A comparative analysis of these compounds revealed that T001-10027877 had notable inhibitory activity, particularly against the EGFRT790M/L858R and EGFRT790M/C797S/L858R mutants, showing efficacy similar to or superior to that of the positive control, AZD9291. This is supported by molecular interaction studies (Fig. 7A and B), where T001-10027877 exhibited a comprehensive interaction profile with key EGFR residues, suggesting its ability to effectively inhibit EGFR-driven cell proliferation.

Further experimental validation via kinase assays and antiproliferative activity tests across multiple cancer cell lines (A549, H1975, H460, and Ba/F3-EGFRL858/T790M/C797S) confirmed the potent activity of T001-10027877. Notably, T001-10027877 demonstrated 1- to 3-fold greater activity than did AZD9291 in certain assays, highlighting its potential to serve as a more effective therapeutic agent.

The antimigratory effects of T001-10027877, as evidenced by the cell scratch assay, and its ability to induce cell cycle arrest, as demonstrated via cell cycle analysis, further substantiated the efficacy of this novel compound. These results, together with the fluorescence quantitative PCR findings, revealed that T001-10027877 dose-dependently inhibited EGFR and mTOR expression, revealing its targeted mechanisms of action against cancer cell proliferation.

Finally, the evaluation of haemolytic activity confirmed the safety of T001-10027877, indicating that it is a viable candidate for further development. The minimal haemolytic effects of this compound, even at high concentrations, align with the requirements for a therapeutically effective yet safe anticancer agent.
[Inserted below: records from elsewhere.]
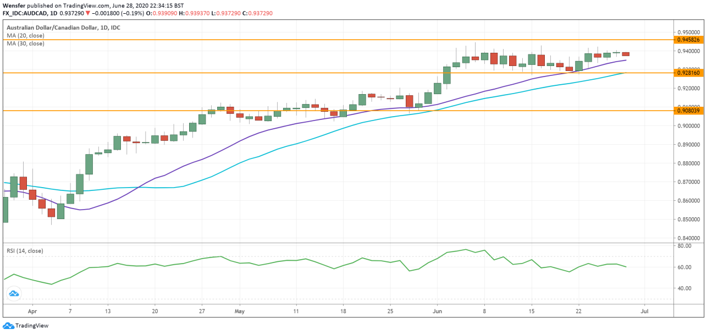Click the 0.928160 price flag on the scale
This screenshot has width=707, height=334.
click(x=689, y=72)
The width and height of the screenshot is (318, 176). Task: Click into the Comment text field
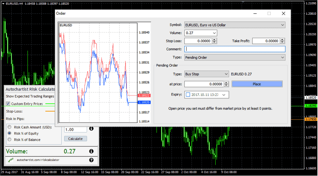click(x=235, y=49)
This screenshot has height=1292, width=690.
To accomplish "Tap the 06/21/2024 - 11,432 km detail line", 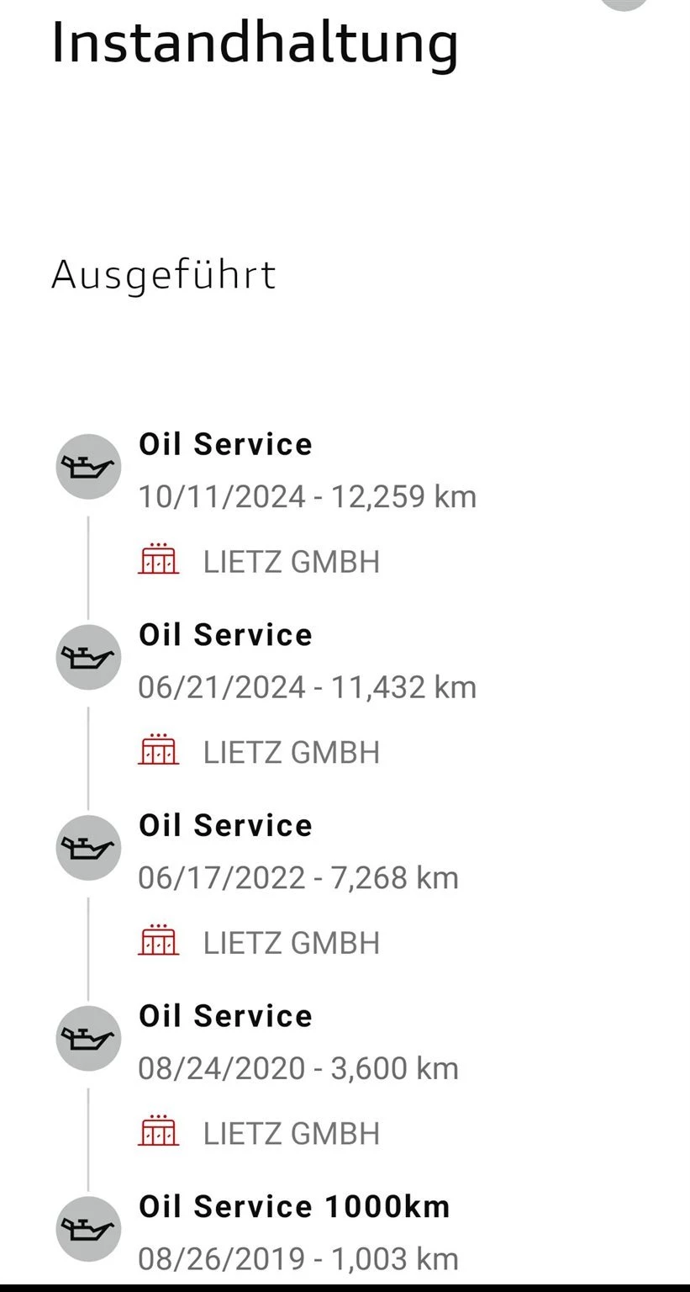I will pyautogui.click(x=307, y=688).
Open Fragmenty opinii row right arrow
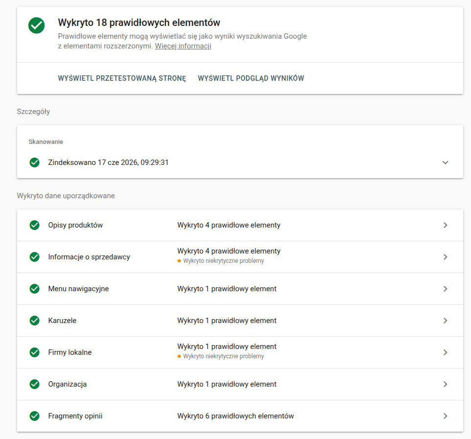The width and height of the screenshot is (471, 439). click(446, 416)
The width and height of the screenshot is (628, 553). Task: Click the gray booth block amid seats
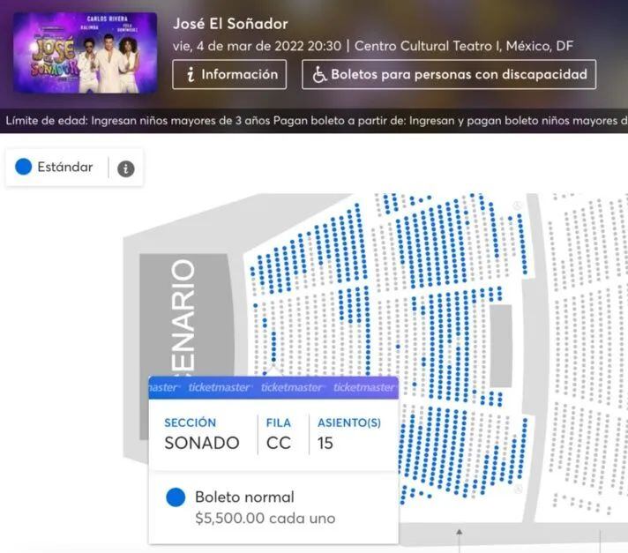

In summary, the comprehensive assessment of T001-10027877, from computational predictions to experimental validation, showcases its promise as a novel therapeutic option for overcoming EGFR-mediated resistance. Its potent efficacy, coupled with its favourable safety profile, makes it a compelling candidate for further investigation and potential clinical application in cancer therapy.

Conclusion

In this study, an in silico fusion method, which included machine learning, virtual screening and clustering, combined with activity evaluations was used to identify active EGFR inhibitors targeting EGFRT790M/C797S/L858R. First, ROC-guided machine learning was used to identify nearly 5105 compounds from three compound libraries (over 200000 compounds). Second, virtual screening and binding model analysis were performed to obtain six potential compounds. In addition, the kinase assay showed that EGFRT790M/C797S/L858R exhibited greater sensitivity to these six compounds than EGFRT790M/L858R. Among them, Compound T001-10027877 inhibited both EGFRT790M/C797S/L858R and EGFRT790M/L858R, with IC50 values of 4.34 and 1.27 µM, respectively, which means that T001-10027877 could overcome the EGFR resistance mediated by the T790M or C797S mutations. Moreover, the antiproliferative effects of the six hit compounds were also investigated, and T001-10027877 showed the best anticancer activity in the H1975, A549, H460 and Ba/F3-EGFRL858/T790M/C797S cell lines, with IC50 values of 1.7, 1.5, 3.5 and 4.46 µM, respectively. Furthermore, AO staining and cell cycle experiments revealed that Compound T001-10027877 could induce H1975 cell apoptosis in a concentration-dependent manner. Moreover, the haemolytic activity evaluation suggested that the Compound T001-10027877 is safe for further in vivo study.